NMOSD is a condition in which the immune system is inappropriately activated to target healthy tissues and cells in the central nervous system. Approximately three-quarters of people with NMOSD are anti-AQP4 Ab+, meaning they produce antibodies that bind to a specific protein, AQP4. This binding can inappropriately activate the complement system, which is part of the immune system and is essential to the body’s defense against infection, to destroy cells in the optic nerve, spinal cord, and brain.

It most commonly affects women and begins in the mid-30s.

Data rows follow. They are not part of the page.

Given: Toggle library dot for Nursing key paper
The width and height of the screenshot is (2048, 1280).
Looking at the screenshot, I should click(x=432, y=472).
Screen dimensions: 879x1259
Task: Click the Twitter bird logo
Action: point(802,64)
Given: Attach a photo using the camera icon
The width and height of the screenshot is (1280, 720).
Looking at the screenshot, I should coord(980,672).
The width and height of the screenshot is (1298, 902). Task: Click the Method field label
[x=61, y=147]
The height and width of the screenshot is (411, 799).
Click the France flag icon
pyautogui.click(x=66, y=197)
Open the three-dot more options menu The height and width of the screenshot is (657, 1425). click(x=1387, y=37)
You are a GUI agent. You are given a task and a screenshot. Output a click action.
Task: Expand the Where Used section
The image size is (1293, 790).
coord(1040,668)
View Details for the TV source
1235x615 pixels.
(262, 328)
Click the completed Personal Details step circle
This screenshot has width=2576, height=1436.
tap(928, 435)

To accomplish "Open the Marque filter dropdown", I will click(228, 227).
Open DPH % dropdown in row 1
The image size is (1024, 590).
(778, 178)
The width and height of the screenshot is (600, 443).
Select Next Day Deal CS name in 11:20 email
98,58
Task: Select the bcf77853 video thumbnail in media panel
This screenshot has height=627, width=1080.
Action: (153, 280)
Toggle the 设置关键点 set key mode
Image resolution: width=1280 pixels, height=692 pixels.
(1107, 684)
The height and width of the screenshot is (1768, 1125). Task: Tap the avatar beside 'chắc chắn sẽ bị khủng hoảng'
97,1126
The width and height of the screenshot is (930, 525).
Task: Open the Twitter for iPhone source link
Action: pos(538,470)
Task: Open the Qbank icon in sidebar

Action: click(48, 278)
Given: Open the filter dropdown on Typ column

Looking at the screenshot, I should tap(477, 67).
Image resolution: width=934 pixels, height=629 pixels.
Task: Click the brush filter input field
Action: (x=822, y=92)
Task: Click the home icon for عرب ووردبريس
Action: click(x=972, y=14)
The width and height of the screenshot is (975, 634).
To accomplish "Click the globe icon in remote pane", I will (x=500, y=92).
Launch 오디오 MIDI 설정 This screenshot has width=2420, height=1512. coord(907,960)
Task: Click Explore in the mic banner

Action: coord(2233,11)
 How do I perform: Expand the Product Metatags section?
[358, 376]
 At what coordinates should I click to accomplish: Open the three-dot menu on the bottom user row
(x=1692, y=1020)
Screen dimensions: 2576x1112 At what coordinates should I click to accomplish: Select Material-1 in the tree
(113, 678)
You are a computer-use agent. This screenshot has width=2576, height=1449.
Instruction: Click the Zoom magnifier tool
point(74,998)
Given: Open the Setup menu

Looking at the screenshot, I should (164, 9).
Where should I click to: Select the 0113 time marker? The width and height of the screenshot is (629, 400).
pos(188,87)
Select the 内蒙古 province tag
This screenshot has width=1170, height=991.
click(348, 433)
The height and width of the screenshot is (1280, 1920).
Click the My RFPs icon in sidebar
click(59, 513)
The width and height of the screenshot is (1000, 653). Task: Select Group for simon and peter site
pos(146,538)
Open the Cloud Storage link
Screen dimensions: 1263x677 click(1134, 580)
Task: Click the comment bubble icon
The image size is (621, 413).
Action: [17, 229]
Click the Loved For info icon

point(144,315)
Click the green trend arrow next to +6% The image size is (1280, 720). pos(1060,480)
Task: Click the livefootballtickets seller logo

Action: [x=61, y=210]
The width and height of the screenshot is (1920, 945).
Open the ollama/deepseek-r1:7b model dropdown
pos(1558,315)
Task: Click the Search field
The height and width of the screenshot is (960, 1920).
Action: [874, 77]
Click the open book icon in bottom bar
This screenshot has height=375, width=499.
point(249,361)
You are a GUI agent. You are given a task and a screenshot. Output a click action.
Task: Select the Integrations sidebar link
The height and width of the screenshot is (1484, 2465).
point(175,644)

Men and children may also develop NMOSD, but it is even rarer. People with NMOSD may experience vision problems, intense pain, loss of bladder/bowel function, abnormal skin sensations, and impact on coordination and/or movement. Most people living with NMOSD experience unpredictable relapses, also known as attacks. Each relapse can result in cumulative disability including vision loss, paralysis, and sometimes premature death.  NMOSD is a distinct disease from other CNS diseases, including multiple sclerosis. The journey to diagnosis can be long, with the disease sometimes misdiagnosed.

Ultomiris, the first and only long-acting C5 complement inhibitor, provides immediate, complete, and sustained complement inhibition. The medication works by inhibiting the C5 protein in the terminal complement cascade, a part of the body’s immune system. When activated in an uncontrolled manner, the complement cascade over-responds, leading the body to attack its own healthy cells. Ultomiris is administered intravenously every eight weeks in adult patients, following a loading dose.

Ultomiris is currently approved for the treatment of certain adults with NMOSD in the European Union, Japan, and other countries. Ultomiris is approved by the FDA for the treatment of adult patients with generalized myasthenia gravis (gMG) who are anti-acetylcholine receptor (AChR) Ab+, and certain adults and children with paroxysmal nocturnal hemoglobinuria (PNH) or atypical hemolytic uremic syndrome (aHUS).